While Walter held forth on the subject of college kids, Katz strained to hear what Patty was doing in the kitchen. The essential pussiness of his situation was coming home to him. The Patty he wanted was the Patty who didn’t want Walter: the housewife who didn’t want to be a housewife anymore; the housewife who wanted to fuck a rocker. But instead of just calling her up and saying he wanted her, he was sitting here like some college sophomore, indulging his old friend’s intellectual fantasies. What was it about Walter that so knocked him off his game? He felt like a free-flying insect caught in a sticky web of family. He couldn’t stop trying to be nice to Walter, because he liked him; if he hadn’t liked him so much, he probably wouldn’t have wanted Patty; and if he hadn’t wanted her, he wouldn’t have been sitting here pretending.
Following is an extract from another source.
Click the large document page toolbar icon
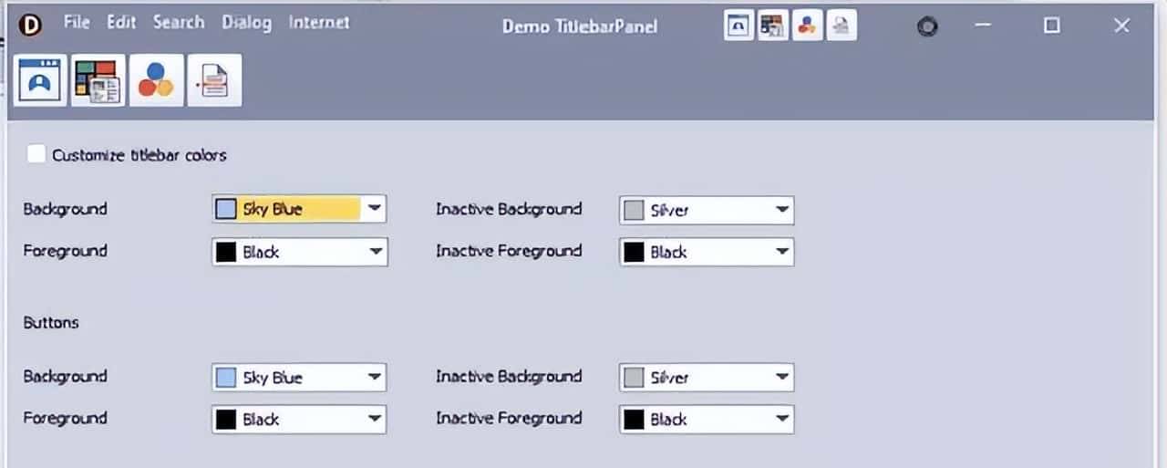Viewport: 1167px width, 468px height. tap(215, 80)
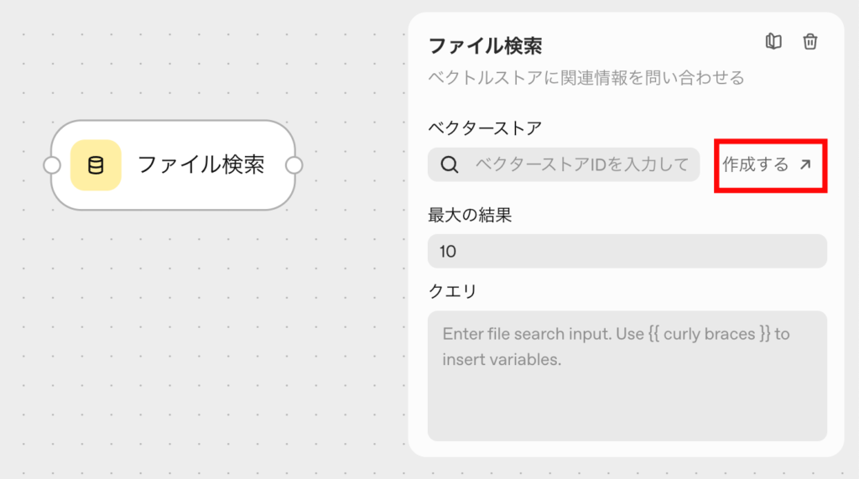Click the node's left input port
This screenshot has width=859, height=479.
pyautogui.click(x=52, y=165)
What a mess.
And now her footsteps were coming down the hallway. Walter stopped speaking and took a deep breath, visibly bracing himself. Katz swiveled his chair toward the doorway; and there she was. The fresh-faced mom who had a dark side. She was wearing black boots and a snug red-and-black silk brocade skirt and a chic short raincoat in which she looked both great and not like herself. Katz couldn’t remember ever seeing her in anything but jeans.
“Hi, Richard,” she said, glancing in his general direction. “Hi, everybody. How’s it going here?”
“We’re just getting started,” Walter said.
“Don’t let me interrupt you, then.”
“You’re all dressed up,” Walter said.
“Going shopping,” she said. “Maybe I’ll see you guys tonight if you’re around.”
“Are you making dinner?” Jessica said.
“No, I have to work till nine. I guess, if you want, I could stop for some food before I leave.”
“That would be extremely helpful,” Jessica said, “since we’re going to be meeting all day.”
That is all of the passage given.